During a charity event in a huge tent at the Savarin restaurant in Rijswijk, exactly ten years ago, I sat next to millionaire Wim Zegwaard. Wim, who had recently died of cancer at the age of 78, had made his fortune by processing waste, opening sewers and real estate. We’ve known each other a bit from past festivals and as usual Zegwaard showed his generous side during the charity auction.
At one point – between two sessions of the menu – there was a pause for musical entertainment. Wim Siegward stood up and put his hand on my shoulder and said, “I’ll smoke a cigarette, but then I won’t come back. Then you know it, don’t think I’m dead in the corner somewhere.” He saw the surprise on my face and then laughed: “On ADO I have all kinds of people in my box. They don’t even know I’m lubricated. When I came right after the break, no one noticed.”
As he was getting out of the tent, I got up and followed him. “Smoking too?” he asked. No, I wanted to discuss something else with him. As the editor-in-chief of Den Haag Centraal, I had just witnessed the bankruptcy of my brainchild. Together with three wealthy gentlemen I managed to make a fresh start in the same week, but we still need six contributors of €25,000 each to be able to move forward for two years. Or not wim…? “
“Is it a one-off, that 25 thousand? You won’t knock again in six months?” he said. “No, of course not. If that happens, we lure a dead horse,” I replied. Siegward took another drag on his cigarette. “Okay, I’ll fix it tomorrow. Now I’m going to ADO.”
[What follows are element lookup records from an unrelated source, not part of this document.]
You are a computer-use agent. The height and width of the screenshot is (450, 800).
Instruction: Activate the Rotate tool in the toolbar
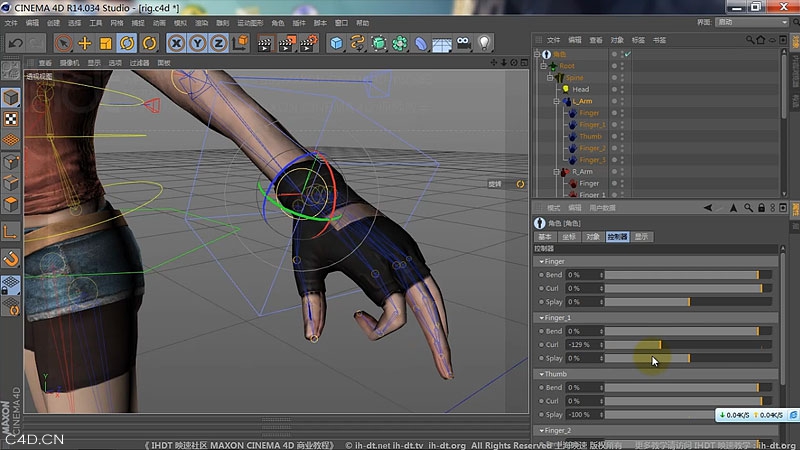click(129, 43)
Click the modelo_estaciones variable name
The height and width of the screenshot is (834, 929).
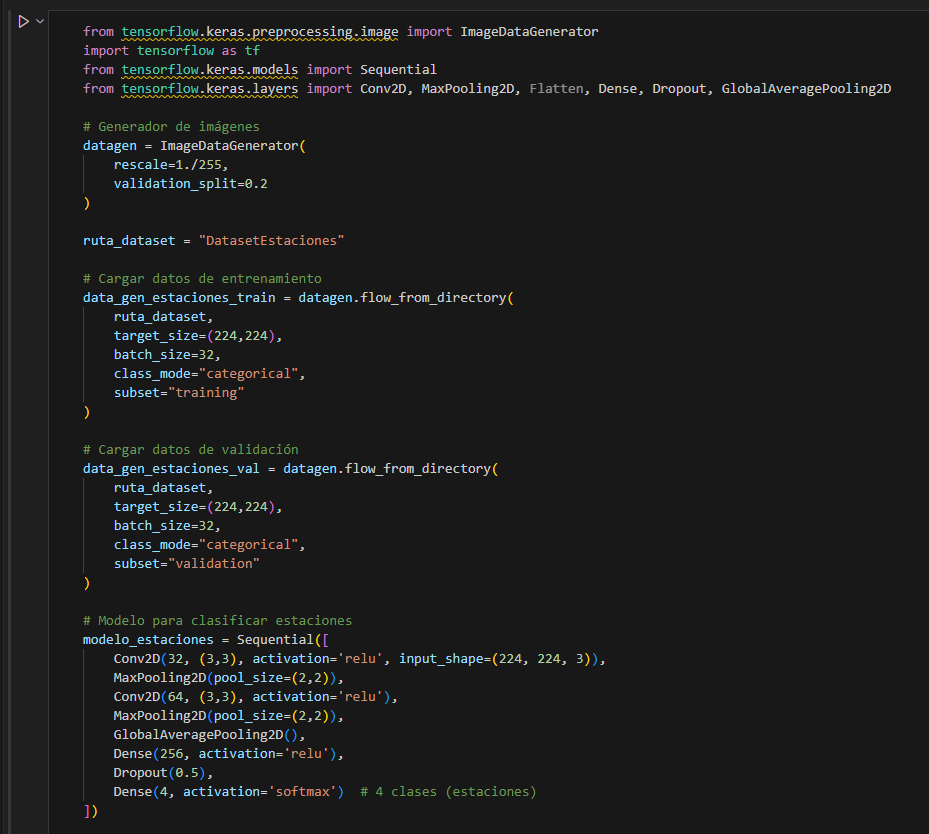point(148,639)
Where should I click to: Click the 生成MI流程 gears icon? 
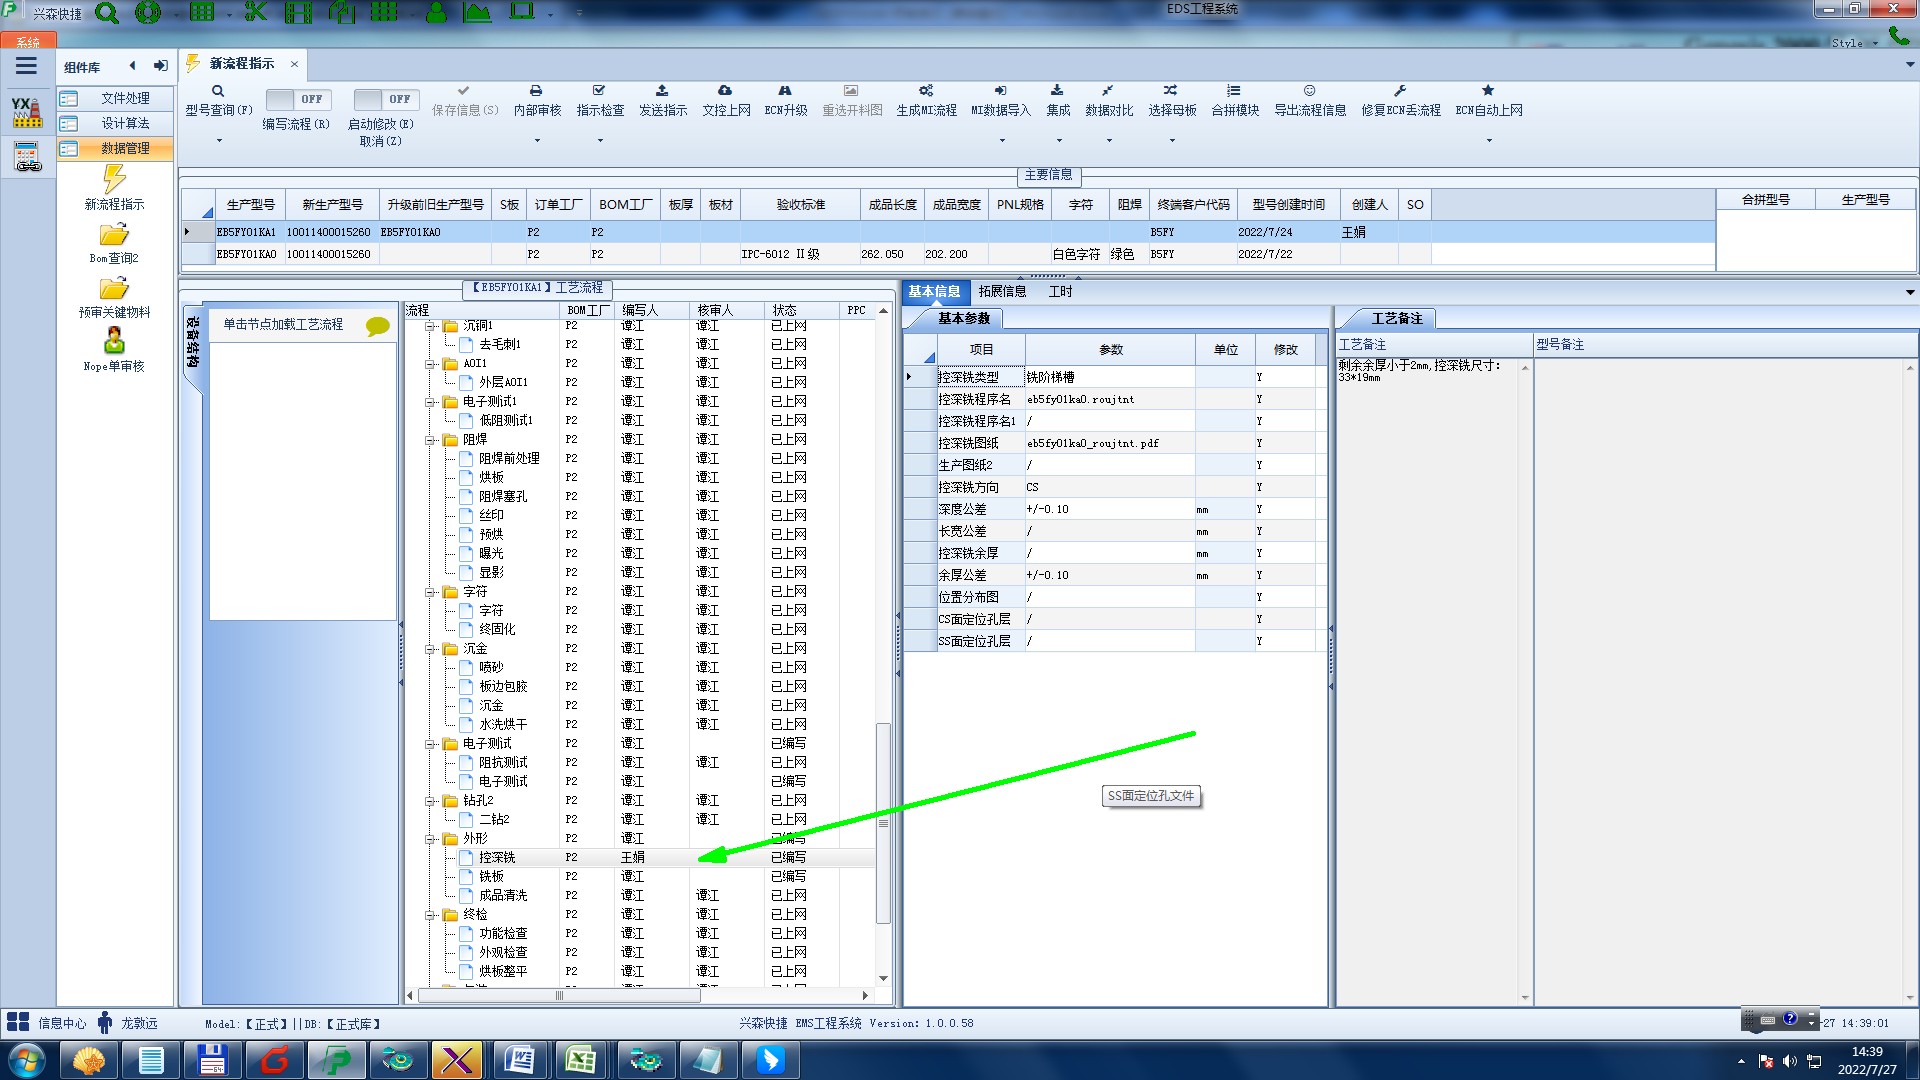point(926,91)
I was a little hesitant. Wim Zegwaard wasn’t exactly impeccable demeanor. Wild stories circulated about him. But as a seasoned journalist, you know that not all wild stories are true. To memorize the journal, I had already teamed up with a high-ranking Zen Buddhist who was constantly uttering spiritual nonsense. I didn’t have the luxury of being too picky.
Wim Siegward, as a shareholder, will not interfere with the newspaper once. And when I left the day management with a struggle after a year and a half, he called me daily to give spontaneous advice and even offered me his 10% share. I thanked him kindly, wanted to get rid of my 10%, after which he donated his interest to the same company. He didn’t want anything related to The Hague Centre.
Zegwaard was a man of color with diverse faces. He can be very kind, friendly and helpful, but he is also very tough and stubborn. The story goes that he fired a relative from his company after learning that the man was returning the money. “I never want to see you again.” A year later, Wim is surprised to find the young man in newsreel photos in a chaotic state during the first Gulf War. Through a questionable French agency, Siegward engages two former legionnaires to pick up the boy and bring him home safely.
Crying, the Prodigal Son came to Uncle Wim’s office to thank him from the bottom of his heart. Wim must have looked at him closely and would have said, “I told you I never wanted to see you again.” “Yes, but you saved my life!” Wim said to him, “Yeah, I don’t want you dead. I just don’t have to see you again. Now get out.”
Szeguard’s clever, but also tough, leadership became apparent when the new ADO stadium was in danger of being canceled due to insufficient parking in the area. Most of the adjacent lawns were owned by Wim Zegwaard, who once wanted to build houses there. This plan failed, because the land had an agricultural destination and what Siegward tried with the municipality of The Hague, it was not possible to change the destination. So he let Wim let his horses graze there. Keeping miniature horses was a great hobby.
The municipality of The Hague must have knocked on Siegaard’s door sometime around 2005. Those of his own lawns, people wanted to take over to create parking lots. This is not possible, these lawns have an agricultural destination. My horses graze there.” Siegguard, with a devilish smile on his face, pulled everything that could be dragged out.
So it was with his expensive car, the rare over six-meter Maybach 62S Landaulet. The car is not suitable for normal parking on the street. And the use of two cycles is not allowed. Zegwaard started the fight with parking management. His car was allowed to join the Dutch road network, he paid a fortune in road tax and if necessary, he would litigate to the European Court to expand all parking spaces in The Hague. From that moment on, Siegward left his driver on the nearby sidewalk, and if the parking guard passed by, he continued to be silent.
The last time I saw Wim Zegwaard, I was in a precarious situation. I had parked my bike on a balcony in downtown The Hague. When I wanted to go home, my bike turned out to be fully integrated by a whole series of other bikes. I pressed inside, but on one occasion I dropped a bike from its stand and the whole distance started moving. Half lying down, half standing I was almost mired in bikes.
I couldn’t go anywhere, but I still saw how the whole balcony watched, howling with laughter, what had happened to me. As if they are watching funny home videos. Only one man stood up to help me. That was also Wim Siegward.